A spectral method using associated Legendre functions with algebraic mapping is developed for a linear stability analysis of wake vortices. The functions serve as Galerkin basis functions because they capture the correct boundary conditions of vortex motions in an unbounded domain. Using a poloidal-toroidal decomposition, the incompressible Euler or Navier-Stokes equations linearised on the Batchelor $q$-vortex reduce to standard matrix eigenvalue problems to compute linear perturbation velocity eigenmodes and their eigenvalues (i.e., complex growth rates). The number of basis function elements, the number of collocation points and the map parameter are considered adjustable numerical parameters. Based on this numerical method, eigenmodes and eigenvalues of the strong swirling $q$-vortices are examined in perturbation wavenumbers of order unity via spectral theory. Without viscosity, neutrally stable eigenmodes associated with the continuous eigenvalue spectrum having critical-layer singularities are successfully resolved. These eigenvalues generally appear in pairs, indicating the singular degenerate nature in their exact form.
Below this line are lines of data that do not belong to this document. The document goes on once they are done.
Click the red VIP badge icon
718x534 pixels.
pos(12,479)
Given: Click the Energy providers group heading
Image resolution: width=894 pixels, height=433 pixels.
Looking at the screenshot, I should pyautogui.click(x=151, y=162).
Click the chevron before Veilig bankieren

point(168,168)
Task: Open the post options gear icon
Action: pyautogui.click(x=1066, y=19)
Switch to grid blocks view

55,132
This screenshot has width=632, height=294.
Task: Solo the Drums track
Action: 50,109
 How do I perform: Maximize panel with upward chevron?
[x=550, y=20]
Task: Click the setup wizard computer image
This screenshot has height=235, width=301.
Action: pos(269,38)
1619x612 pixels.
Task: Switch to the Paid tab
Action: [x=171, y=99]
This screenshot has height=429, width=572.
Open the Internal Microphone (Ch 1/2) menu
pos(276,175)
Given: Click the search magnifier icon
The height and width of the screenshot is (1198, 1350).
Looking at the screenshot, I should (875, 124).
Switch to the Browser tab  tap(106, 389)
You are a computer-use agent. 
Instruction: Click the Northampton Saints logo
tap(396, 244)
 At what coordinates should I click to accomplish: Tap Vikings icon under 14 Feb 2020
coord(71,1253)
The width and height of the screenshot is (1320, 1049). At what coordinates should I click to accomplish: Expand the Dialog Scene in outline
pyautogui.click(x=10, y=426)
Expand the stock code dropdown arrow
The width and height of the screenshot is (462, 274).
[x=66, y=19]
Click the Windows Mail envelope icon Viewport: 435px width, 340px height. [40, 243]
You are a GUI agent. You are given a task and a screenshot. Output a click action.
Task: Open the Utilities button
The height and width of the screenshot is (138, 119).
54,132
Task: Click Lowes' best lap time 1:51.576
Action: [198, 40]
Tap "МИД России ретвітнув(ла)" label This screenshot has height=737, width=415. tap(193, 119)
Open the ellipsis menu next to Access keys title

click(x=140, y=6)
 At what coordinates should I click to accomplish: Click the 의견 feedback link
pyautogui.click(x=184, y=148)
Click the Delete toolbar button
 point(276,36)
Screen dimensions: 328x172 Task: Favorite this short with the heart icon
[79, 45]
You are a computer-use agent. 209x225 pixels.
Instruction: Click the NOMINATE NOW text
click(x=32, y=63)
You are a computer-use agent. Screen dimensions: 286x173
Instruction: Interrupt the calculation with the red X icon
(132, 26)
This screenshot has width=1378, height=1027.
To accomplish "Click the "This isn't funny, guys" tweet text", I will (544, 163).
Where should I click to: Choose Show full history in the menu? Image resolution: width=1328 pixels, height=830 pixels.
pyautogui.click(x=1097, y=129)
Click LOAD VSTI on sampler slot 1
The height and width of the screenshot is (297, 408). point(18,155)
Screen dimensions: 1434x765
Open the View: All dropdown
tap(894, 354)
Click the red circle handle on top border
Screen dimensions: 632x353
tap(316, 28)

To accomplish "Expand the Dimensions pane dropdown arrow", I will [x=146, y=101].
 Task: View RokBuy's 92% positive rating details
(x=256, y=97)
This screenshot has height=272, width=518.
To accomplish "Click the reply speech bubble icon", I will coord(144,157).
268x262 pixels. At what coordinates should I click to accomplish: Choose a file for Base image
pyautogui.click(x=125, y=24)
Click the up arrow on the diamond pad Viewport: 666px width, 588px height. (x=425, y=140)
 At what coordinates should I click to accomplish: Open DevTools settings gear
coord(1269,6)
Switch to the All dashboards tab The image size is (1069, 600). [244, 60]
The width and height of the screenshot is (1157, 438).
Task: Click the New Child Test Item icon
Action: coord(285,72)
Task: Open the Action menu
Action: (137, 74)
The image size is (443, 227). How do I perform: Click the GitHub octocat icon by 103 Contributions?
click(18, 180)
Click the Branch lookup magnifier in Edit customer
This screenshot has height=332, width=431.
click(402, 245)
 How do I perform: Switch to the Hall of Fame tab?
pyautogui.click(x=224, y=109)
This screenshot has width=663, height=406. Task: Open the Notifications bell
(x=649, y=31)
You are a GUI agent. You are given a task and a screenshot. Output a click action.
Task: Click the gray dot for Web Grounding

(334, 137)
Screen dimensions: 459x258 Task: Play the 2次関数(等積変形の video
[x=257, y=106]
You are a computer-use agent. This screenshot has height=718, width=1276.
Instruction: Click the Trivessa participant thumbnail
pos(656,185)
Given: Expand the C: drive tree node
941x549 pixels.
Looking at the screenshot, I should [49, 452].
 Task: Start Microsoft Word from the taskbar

Considering viscosity, two distinct, continuous curves in the eigenvalue spectra are discovered, which have not been identified previously. Their associated eigenmodes exhibit a wave packet structure with modest wiggles at their critical layers whose radial thickness varies in the order of $Re^{-1/3}$, suggesting that they are physically feasible viscous remnants of the inviscid critical-layer eigenmodes. A superset of the viscous critical-layer eigenmodes, so-called the potential family, is also recognised. However, their relatively excessive wiggles and radially slow-decay behaviour imply their physical irrelevancy. The onset of the two curves is believed to be caused by viscosity breaking the singular degeneracies.